Before Flavio applied to the program, he intentionally expanded his expertise in wetlands conservation. Working for the Chilean Ministry of Environment, he evaluated the conservation value of all the country’s wetlands. This experience set the stage for his 2020 acceptance into the Coastal Solutions Fellows Program with a project initially focused on voluntary management agreements for the wetlands of Valdivia, including Laraquete Beach, a priority site for Pacific Flyway shorebirds.

However, that same year, the Chilean Congress brought greater attention to the wetlands in and around all the country’s cities with the passage of the Urban Protection Wetlands Law. With this legislation as a starting point, the Ministry turned to Flavio and the project’s collaborators to help draft the regulations needed to enforce the law. His mentor, Ignacio Rodriguez-Jorquera, saw a unique opportunity. 

“I advised Flavio to change the scope of his project—from local to national, from voluntary agreements to policy,” recalls Rodriguez-Jorquera, founding executive director of the Río Cruces Wetlands Center and a faculty member at Universidad Austral de Chile. “Every productive fellowship should take advantage of the unexpected.” 

Flavio restructured the project to incorporate policy in conjunction with conservation to advance real changes that also supported wetlands and shorebird conservation. 
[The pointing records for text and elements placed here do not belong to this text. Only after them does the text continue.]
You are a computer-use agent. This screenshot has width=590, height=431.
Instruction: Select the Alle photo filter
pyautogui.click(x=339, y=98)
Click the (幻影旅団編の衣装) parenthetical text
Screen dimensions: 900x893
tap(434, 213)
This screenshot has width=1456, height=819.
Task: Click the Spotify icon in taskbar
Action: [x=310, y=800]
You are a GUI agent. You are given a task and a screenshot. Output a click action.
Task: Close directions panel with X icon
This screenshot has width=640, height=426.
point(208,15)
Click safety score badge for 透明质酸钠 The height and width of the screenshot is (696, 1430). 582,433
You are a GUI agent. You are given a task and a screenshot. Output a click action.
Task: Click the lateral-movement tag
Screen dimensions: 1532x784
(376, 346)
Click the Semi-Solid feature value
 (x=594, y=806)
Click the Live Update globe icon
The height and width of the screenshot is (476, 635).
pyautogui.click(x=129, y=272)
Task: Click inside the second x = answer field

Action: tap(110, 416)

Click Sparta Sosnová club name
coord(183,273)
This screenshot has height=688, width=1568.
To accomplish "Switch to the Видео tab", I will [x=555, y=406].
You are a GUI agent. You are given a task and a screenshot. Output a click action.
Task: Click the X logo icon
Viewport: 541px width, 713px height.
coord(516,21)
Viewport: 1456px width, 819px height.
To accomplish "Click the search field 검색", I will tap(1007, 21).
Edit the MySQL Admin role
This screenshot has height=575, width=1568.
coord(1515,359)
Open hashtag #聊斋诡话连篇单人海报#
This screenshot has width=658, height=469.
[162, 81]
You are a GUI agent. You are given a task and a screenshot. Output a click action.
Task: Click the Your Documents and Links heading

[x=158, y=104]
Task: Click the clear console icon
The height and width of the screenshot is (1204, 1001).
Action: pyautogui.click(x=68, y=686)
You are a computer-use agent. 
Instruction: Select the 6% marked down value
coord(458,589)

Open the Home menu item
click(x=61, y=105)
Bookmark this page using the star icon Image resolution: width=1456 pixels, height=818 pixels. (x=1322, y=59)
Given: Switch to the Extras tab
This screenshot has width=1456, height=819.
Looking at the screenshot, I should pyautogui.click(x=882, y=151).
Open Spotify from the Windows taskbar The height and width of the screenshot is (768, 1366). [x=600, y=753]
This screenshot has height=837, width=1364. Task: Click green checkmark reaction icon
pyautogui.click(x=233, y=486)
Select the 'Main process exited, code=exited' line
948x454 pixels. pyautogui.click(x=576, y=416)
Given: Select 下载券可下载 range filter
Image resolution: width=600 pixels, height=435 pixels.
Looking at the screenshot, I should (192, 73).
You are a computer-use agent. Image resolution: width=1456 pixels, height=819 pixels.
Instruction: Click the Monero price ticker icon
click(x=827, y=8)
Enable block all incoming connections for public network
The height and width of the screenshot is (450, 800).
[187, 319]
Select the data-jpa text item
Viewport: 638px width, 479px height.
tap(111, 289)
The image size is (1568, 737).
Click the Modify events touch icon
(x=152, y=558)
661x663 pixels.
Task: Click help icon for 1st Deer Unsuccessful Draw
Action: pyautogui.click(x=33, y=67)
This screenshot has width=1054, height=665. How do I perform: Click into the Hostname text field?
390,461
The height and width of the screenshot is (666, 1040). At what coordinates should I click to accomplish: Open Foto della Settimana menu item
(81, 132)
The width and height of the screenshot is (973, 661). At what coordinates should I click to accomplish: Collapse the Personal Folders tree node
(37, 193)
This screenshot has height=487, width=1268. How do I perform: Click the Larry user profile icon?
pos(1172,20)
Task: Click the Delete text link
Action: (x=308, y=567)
“Working with the Cornell Lab is great because often you have policy and planning people who lack scientific knowledge,” he says. “I feel very comfortable—even though I’m not a watershed scientist or bird ecologist or hydrologist—coordinating these areas of expertise and bringing everything together.” 

Scaling up conservation measures across Chile

Flavio’s project drove change at the local level by designating three coastal urban wetlands of the highest biodiversity value in Arauco, southern Chile. And thanks to the conservation recommendations he, his colleagues, and collaborators made to the Ministry, these wetlands—and dozens more across Chile spanning 27,000 acres, a quarter of them essential for shorebirds—now have an effective management framework, spanning policy, science, enforcement, and public engagement. 

This far-reaching impact is just the beginning. 

“Now we’re collaborating with the Ministry of Public Works on implementation,” says Flavio. “They need to figure out how to work within the law to build the roads and bridges across wetlands and how to do environmental impact assessments.”  

“This new work is much larger, with more funding and a wider range of professionals for implementation—and our team will help set up the criteria for project design and standards for measuring success. This is about Chile’s future, its natural resources, and the shorebirds and other species who rely on these fragile ecosystems.”

Coastal Solutions Fellowship Program

The Coastal Solutions Fellows Program builds and supports an international community to design and implement solutions that address coastal challenges across the Pacific Americas Flyway. Our main goal is to conserve coastal habitats and shorebird populations by building the knowledge, resources, and skills of Latin American professionals, and by fostering collaborations among multiple disciplines and sectors.